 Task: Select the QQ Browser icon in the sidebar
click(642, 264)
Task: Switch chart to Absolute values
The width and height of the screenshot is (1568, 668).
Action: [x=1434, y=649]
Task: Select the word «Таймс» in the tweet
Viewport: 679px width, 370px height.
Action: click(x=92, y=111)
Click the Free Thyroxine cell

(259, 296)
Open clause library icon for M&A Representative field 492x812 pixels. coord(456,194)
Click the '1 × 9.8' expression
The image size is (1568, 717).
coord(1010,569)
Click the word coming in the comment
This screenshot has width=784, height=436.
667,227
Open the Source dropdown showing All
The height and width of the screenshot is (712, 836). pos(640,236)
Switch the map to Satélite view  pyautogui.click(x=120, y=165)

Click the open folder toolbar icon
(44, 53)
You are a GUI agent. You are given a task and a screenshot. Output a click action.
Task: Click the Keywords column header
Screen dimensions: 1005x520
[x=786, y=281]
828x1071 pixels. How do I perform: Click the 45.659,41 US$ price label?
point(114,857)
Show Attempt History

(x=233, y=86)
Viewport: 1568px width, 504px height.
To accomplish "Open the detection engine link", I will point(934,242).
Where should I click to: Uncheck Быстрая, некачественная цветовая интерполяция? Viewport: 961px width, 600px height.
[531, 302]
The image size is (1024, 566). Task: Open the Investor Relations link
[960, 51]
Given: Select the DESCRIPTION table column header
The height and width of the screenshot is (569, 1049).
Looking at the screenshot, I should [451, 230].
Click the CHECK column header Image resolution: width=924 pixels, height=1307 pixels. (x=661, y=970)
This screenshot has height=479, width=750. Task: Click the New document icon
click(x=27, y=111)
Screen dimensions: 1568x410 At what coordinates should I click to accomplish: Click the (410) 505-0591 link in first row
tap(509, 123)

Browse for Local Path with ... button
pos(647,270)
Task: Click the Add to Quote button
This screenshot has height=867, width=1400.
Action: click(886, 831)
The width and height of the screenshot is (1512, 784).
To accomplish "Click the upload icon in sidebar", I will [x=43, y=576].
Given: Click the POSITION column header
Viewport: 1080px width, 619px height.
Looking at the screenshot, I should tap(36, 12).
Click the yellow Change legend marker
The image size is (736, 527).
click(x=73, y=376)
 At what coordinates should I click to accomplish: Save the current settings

::::

### The problem
The line with "Given: Select the" is the last to include; transcribe exactly every line from the top of the material above down to it.

### Task output
 Task: Select the QQ Browser icon in the sidebar
click(642, 264)
Task: Switch chart to Absolute values
The width and height of the screenshot is (1568, 668).
Action: [x=1434, y=649]
Task: Select the word «Таймс» in the tweet
Viewport: 679px width, 370px height.
Action: click(x=92, y=111)
Click the Free Thyroxine cell

(259, 296)
Open clause library icon for M&A Representative field 492x812 pixels. coord(456,194)
Click the '1 × 9.8' expression
The image size is (1568, 717).
coord(1010,569)
Click the word coming in the comment
This screenshot has width=784, height=436.
667,227
Open the Source dropdown showing All
The height and width of the screenshot is (712, 836). pos(640,236)
Switch the map to Satélite view  pyautogui.click(x=120, y=165)

Click the open folder toolbar icon
(44, 53)
You are a GUI agent. You are given a task and a screenshot. Output a click action.
Task: Click the Keywords column header
Screen dimensions: 1005x520
[x=786, y=281]
828x1071 pixels. How do I perform: Click the 45.659,41 US$ price label?
point(114,857)
Show Attempt History

(x=233, y=86)
Viewport: 1568px width, 504px height.
To accomplish "Open the detection engine link", I will point(934,242).
Where should I click to: Uncheck Быстрая, некачественная цветовая интерполяция? Viewport: 961px width, 600px height.
[531, 302]
The image size is (1024, 566). Task: Open the Investor Relations link
[960, 51]
Given: Select the DESCRIPTION table column header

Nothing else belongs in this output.